Dataset rows
——————————

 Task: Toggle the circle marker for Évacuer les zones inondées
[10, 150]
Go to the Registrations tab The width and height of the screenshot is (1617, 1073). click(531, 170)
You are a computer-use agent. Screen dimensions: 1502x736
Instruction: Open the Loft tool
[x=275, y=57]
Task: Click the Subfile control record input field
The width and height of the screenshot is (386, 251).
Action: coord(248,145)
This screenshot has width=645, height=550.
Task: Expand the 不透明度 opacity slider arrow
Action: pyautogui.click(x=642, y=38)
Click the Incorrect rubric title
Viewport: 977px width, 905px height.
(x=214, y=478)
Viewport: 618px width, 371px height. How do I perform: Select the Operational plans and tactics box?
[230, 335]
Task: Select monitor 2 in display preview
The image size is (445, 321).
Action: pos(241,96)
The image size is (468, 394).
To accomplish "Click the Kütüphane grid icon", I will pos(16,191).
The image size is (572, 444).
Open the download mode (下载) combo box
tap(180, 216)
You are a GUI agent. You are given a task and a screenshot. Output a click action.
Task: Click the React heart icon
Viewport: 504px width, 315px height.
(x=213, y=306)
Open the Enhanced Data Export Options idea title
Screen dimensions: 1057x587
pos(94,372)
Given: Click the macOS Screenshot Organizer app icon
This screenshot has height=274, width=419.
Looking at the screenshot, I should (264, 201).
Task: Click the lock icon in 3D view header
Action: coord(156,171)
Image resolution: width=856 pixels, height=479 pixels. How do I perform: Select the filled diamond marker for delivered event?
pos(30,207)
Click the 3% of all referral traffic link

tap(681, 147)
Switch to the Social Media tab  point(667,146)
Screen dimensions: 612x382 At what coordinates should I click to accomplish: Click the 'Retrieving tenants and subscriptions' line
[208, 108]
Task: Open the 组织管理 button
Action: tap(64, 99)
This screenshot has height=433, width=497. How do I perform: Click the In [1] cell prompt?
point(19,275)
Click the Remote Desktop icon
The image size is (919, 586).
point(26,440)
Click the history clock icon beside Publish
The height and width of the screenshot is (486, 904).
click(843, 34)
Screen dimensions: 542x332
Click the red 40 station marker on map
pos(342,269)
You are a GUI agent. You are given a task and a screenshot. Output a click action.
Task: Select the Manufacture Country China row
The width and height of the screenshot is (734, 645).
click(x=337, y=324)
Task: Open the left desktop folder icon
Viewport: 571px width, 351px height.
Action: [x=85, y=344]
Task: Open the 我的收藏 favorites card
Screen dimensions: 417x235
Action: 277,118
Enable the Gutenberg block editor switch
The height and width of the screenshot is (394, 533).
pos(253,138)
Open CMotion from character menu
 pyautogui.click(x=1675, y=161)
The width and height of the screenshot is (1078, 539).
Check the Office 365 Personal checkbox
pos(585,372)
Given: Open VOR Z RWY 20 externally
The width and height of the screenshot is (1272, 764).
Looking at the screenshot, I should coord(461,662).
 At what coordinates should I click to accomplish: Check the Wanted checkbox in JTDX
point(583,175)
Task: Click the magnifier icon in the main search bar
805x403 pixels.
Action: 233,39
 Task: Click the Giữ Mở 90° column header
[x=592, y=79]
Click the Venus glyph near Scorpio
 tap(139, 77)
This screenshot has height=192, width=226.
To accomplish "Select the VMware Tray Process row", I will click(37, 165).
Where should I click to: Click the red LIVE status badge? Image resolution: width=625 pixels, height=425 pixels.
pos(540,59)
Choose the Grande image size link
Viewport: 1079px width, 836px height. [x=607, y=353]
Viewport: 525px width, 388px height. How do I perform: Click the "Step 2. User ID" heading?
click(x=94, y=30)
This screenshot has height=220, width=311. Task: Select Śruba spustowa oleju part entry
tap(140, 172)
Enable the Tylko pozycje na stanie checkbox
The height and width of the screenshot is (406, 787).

——————————

#### [THE REQUEST]
Copy every one of the rows above word for word, without changing anything.

#### [RESULT OF THIS EXERCISE]
 Task: Toggle the circle marker for Évacuer les zones inondées
[10, 150]
Go to the Registrations tab The width and height of the screenshot is (1617, 1073). click(531, 170)
You are a computer-use agent. Screen dimensions: 1502x736
Instruction: Open the Loft tool
[x=275, y=57]
Task: Click the Subfile control record input field
The width and height of the screenshot is (386, 251).
Action: coord(248,145)
This screenshot has width=645, height=550.
Task: Expand the 不透明度 opacity slider arrow
Action: pyautogui.click(x=642, y=38)
Click the Incorrect rubric title
Viewport: 977px width, 905px height.
(x=214, y=478)
Viewport: 618px width, 371px height. How do I perform: Select the Operational plans and tactics box?
[230, 335]
Task: Select monitor 2 in display preview
The image size is (445, 321).
Action: pos(241,96)
The image size is (468, 394).
To accomplish "Click the Kütüphane grid icon", I will pos(16,191).
The image size is (572, 444).
Open the download mode (下载) combo box
tap(180, 216)
You are a GUI agent. You are given a task and a screenshot. Output a click action.
Task: Click the React heart icon
Viewport: 504px width, 315px height.
(x=213, y=306)
Open the Enhanced Data Export Options idea title
Screen dimensions: 1057x587
pos(94,372)
Given: Click the macOS Screenshot Organizer app icon
This screenshot has height=274, width=419.
Looking at the screenshot, I should (264, 201).
Task: Click the lock icon in 3D view header
Action: coord(156,171)
Image resolution: width=856 pixels, height=479 pixels. How do I perform: Select the filled diamond marker for delivered event?
pos(30,207)
Click the 3% of all referral traffic link

tap(681, 147)
Switch to the Social Media tab  point(667,146)
Screen dimensions: 612x382 At what coordinates should I click to accomplish: Click the 'Retrieving tenants and subscriptions' line
[208, 108]
Task: Open the 组织管理 button
Action: tap(64, 99)
This screenshot has height=433, width=497. How do I perform: Click the In [1] cell prompt?
point(19,275)
Click the Remote Desktop icon
The image size is (919, 586).
point(26,440)
Click the history clock icon beside Publish
The height and width of the screenshot is (486, 904).
click(843, 34)
Screen dimensions: 542x332
Click the red 40 station marker on map
pos(342,269)
You are a GUI agent. You are given a task and a screenshot. Output a click action.
Task: Select the Manufacture Country China row
The width and height of the screenshot is (734, 645).
click(x=337, y=324)
Task: Open the left desktop folder icon
Viewport: 571px width, 351px height.
Action: [x=85, y=344]
Task: Open the 我的收藏 favorites card
Screen dimensions: 417x235
Action: 277,118
Enable the Gutenberg block editor switch
The height and width of the screenshot is (394, 533).
pos(253,138)
Open CMotion from character menu
 pyautogui.click(x=1675, y=161)
The width and height of the screenshot is (1078, 539).
Check the Office 365 Personal checkbox
pos(585,372)
Given: Open VOR Z RWY 20 externally
The width and height of the screenshot is (1272, 764).
Looking at the screenshot, I should coord(461,662).
 At what coordinates should I click to accomplish: Check the Wanted checkbox in JTDX
point(583,175)
Task: Click the magnifier icon in the main search bar
805x403 pixels.
Action: 233,39
 Task: Click the Giữ Mở 90° column header
[x=592, y=79]
Click the Venus glyph near Scorpio
 tap(139, 77)
This screenshot has height=192, width=226.
To accomplish "Select the VMware Tray Process row", I will click(37, 165).
Where should I click to: Click the red LIVE status badge? Image resolution: width=625 pixels, height=425 pixels.
pos(540,59)
Choose the Grande image size link
Viewport: 1079px width, 836px height. [x=607, y=353]
Viewport: 525px width, 388px height. How do I perform: Click the "Step 2. User ID" heading?
click(x=94, y=30)
This screenshot has height=220, width=311. Task: Select Śruba spustowa oleju part entry
tap(140, 172)
Enable the Tylko pozycje na stanie checkbox
The height and width of the screenshot is (406, 787).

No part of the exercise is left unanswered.